The contaminated petrol was traced to an Essex refinery and price increases are likely as some supermarket chains seek new supplies. Oil companies have been accused of cashing in on the problem but they say any increases will be the result of market conditions.
Fleet managers have been told to instruct drivers to keep their receipts if they believe their car has been damaged by the contaminated fuel.
Fleet and fuel management company Arval offered advice to drivers seeking to claim for damages.
Helen Martin, fuel product manager, said: ‘Drivers in the south-east affected by the fuel problems caused by contamination will most probably have to provide evidence of individual transactions at specific service stations to claim damages.
‘This information can be obtained in the form of a receipt or from your fuel card provider, as fuel cards enable the collation of a wide range of data, including the type of fuel, volume, when and where it was purchased and the mileage of the vehicle.
This information could be used to support any possible claim.
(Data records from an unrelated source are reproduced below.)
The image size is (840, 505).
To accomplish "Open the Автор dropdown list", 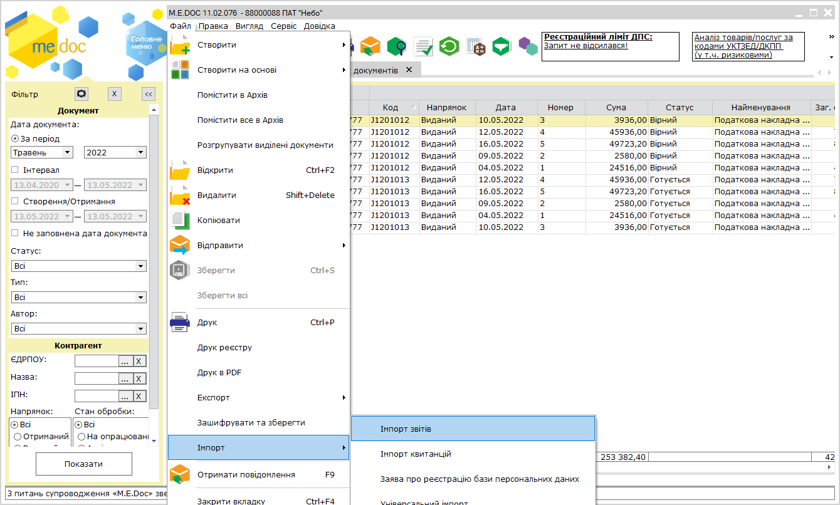I will [79, 328].

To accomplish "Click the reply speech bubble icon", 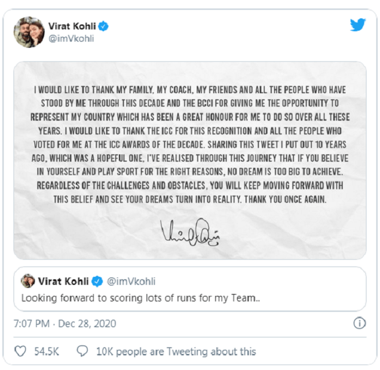I will pyautogui.click(x=83, y=352).
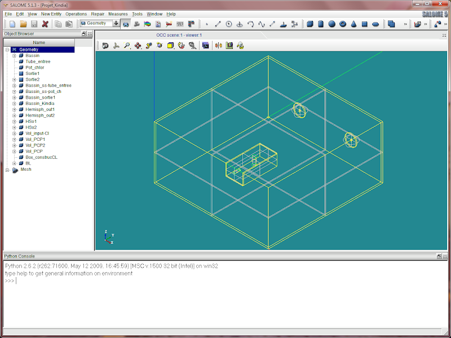Expand the Bassin tree node
Image resolution: width=451 pixels, height=338 pixels.
point(14,56)
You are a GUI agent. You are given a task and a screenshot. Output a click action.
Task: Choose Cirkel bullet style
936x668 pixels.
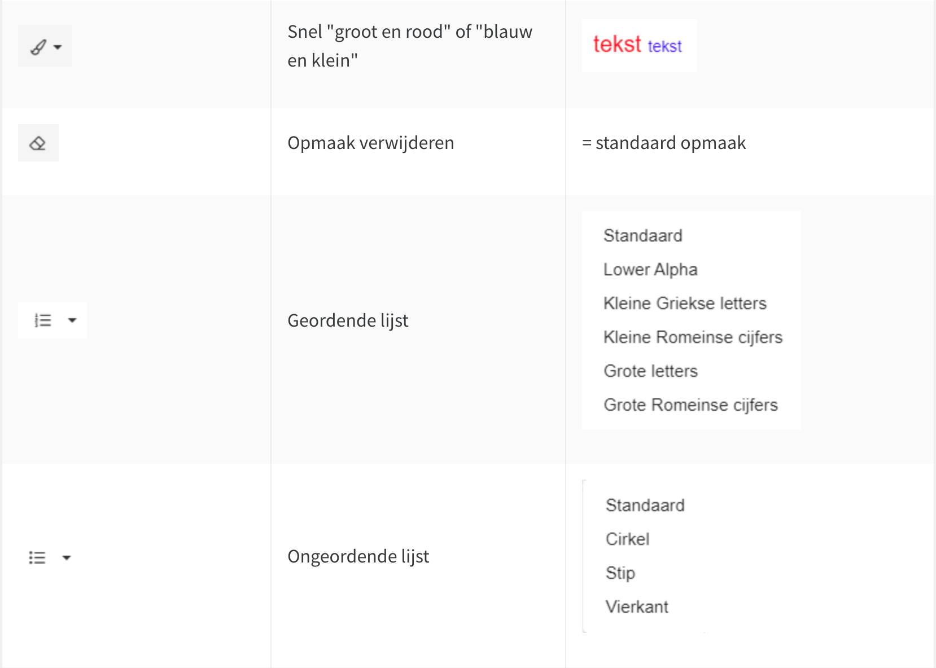coord(627,539)
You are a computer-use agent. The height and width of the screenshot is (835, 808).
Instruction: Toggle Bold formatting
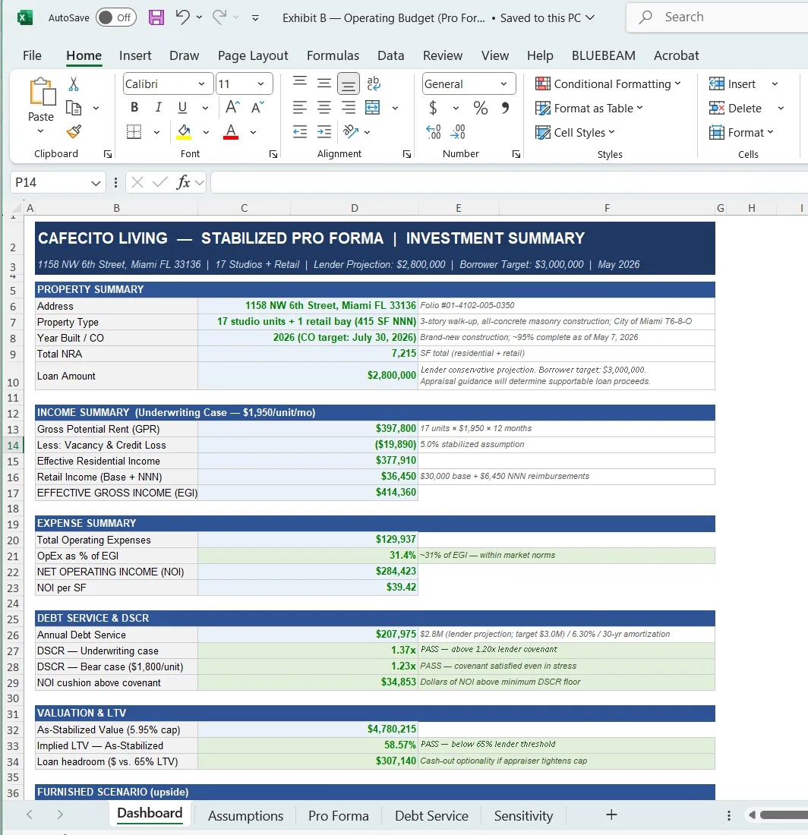click(134, 108)
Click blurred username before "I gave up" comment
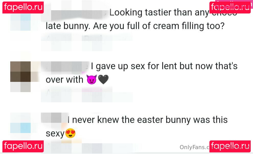 click(x=65, y=67)
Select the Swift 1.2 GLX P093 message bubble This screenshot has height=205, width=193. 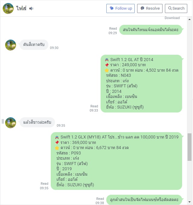[116, 161]
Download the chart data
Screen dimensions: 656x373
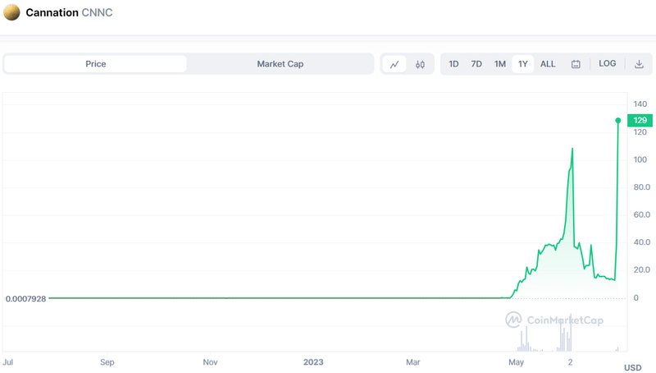pyautogui.click(x=639, y=64)
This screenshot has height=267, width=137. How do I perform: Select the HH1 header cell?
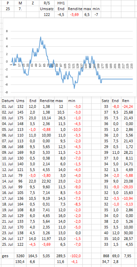pos(61,3)

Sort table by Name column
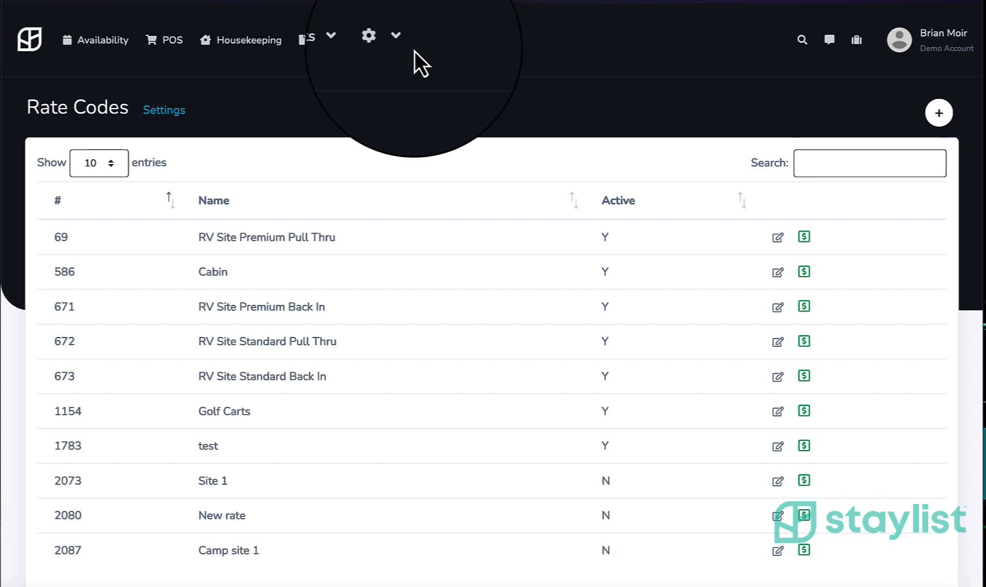point(214,201)
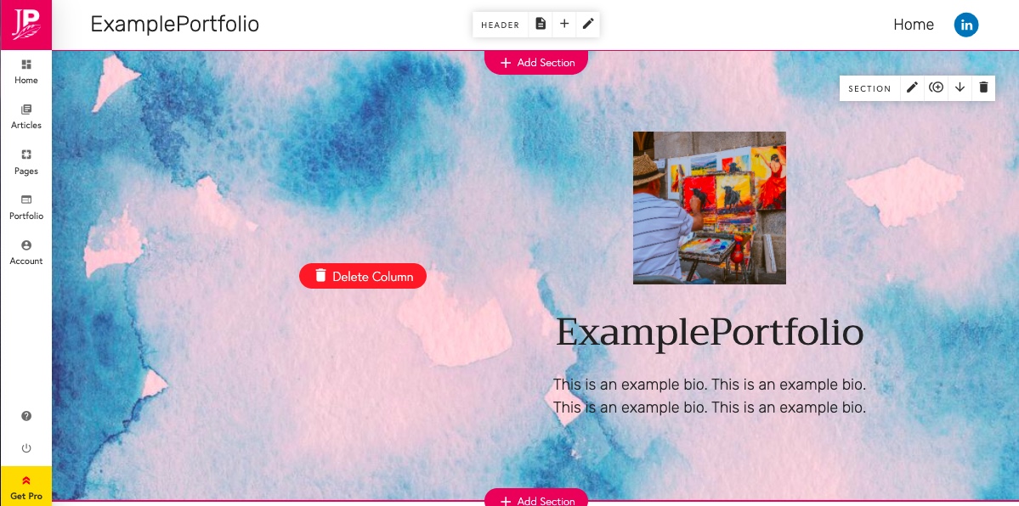1019x506 pixels.
Task: Open Portfolio in sidebar
Action: [x=26, y=208]
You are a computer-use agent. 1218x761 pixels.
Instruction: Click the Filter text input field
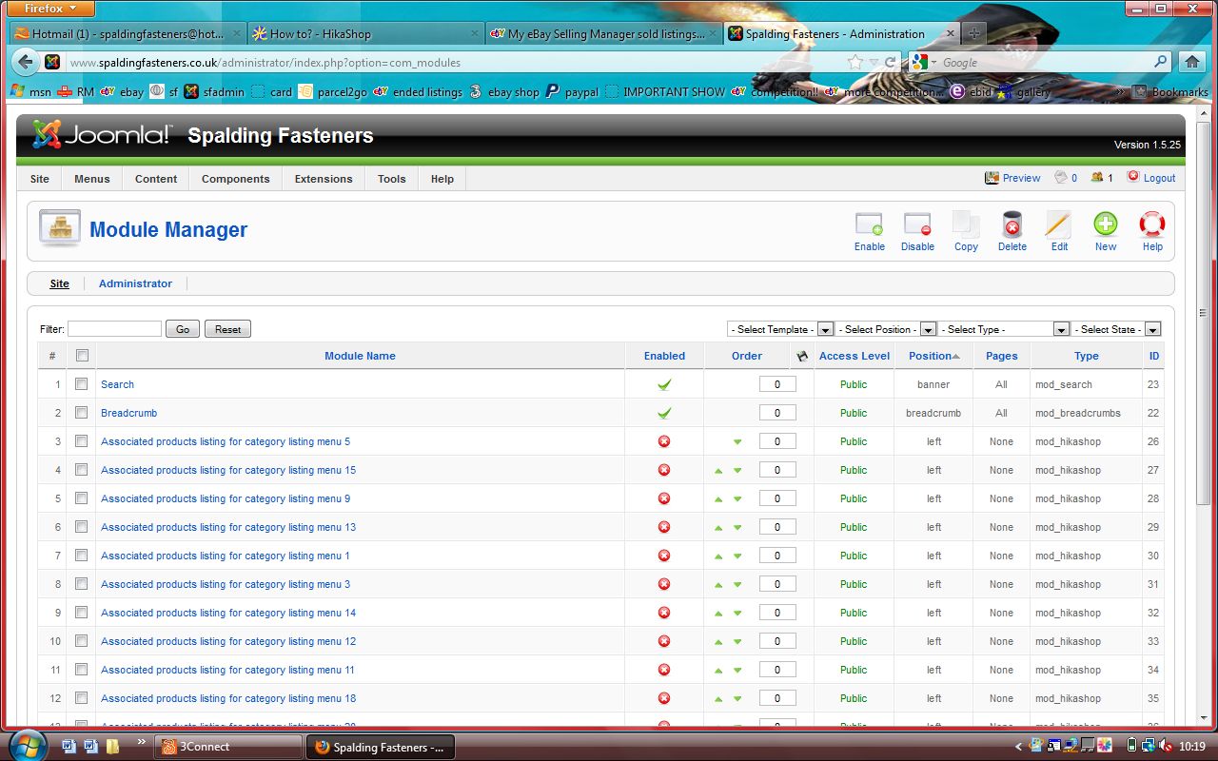tap(114, 329)
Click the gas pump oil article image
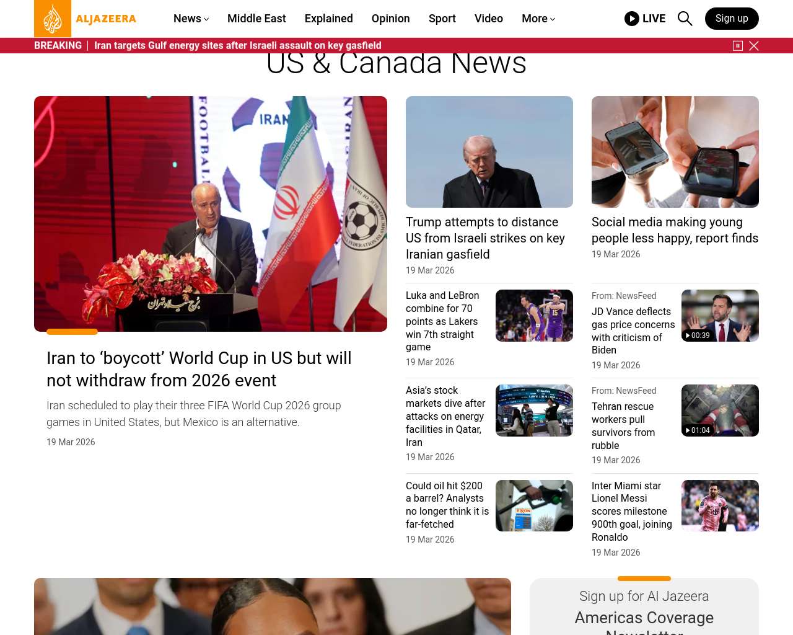 (x=533, y=505)
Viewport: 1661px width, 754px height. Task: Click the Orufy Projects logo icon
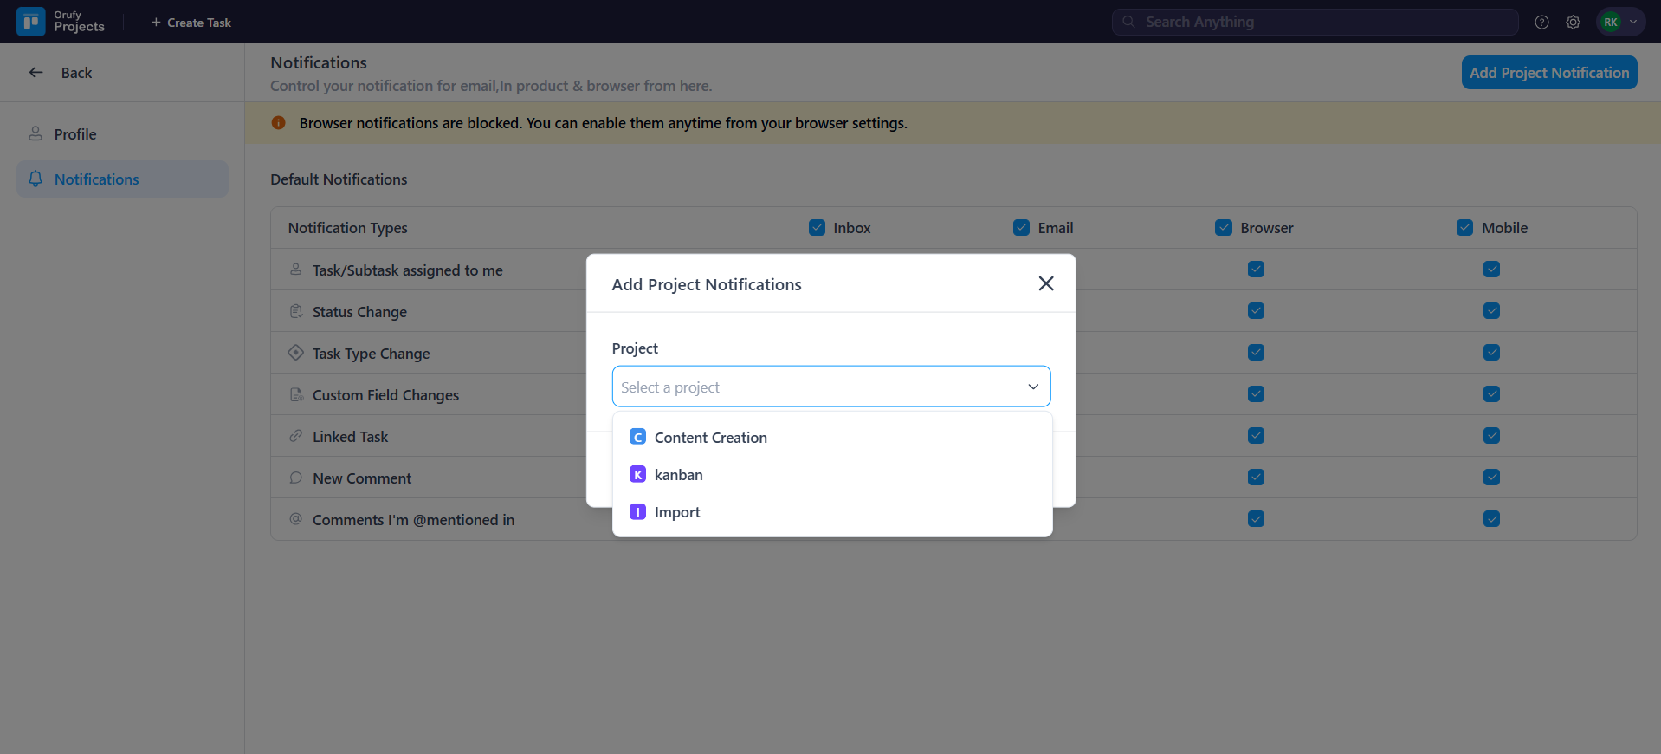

‘Company car drivers experiencing problems should in the first instance contact their vehicle provider for advice.’
A spokesman for the Society of Motor Manufacturers (SMMT) attempted to alleviate concerns over the quality of fuel sold in the UK and said the problem affected sensors in some car fuel systems.
He said: ‘Remember, all fuel sold in the UK is produced to internationally agreed quality standards and problems like this are very rare.
‘Because these sensor units very rarely fail, no one had lots of them sitting on shelves.
The sudden rush used all the available ‘ready use’ stocks and carmakers are working flat out to get replacements to their dealers.’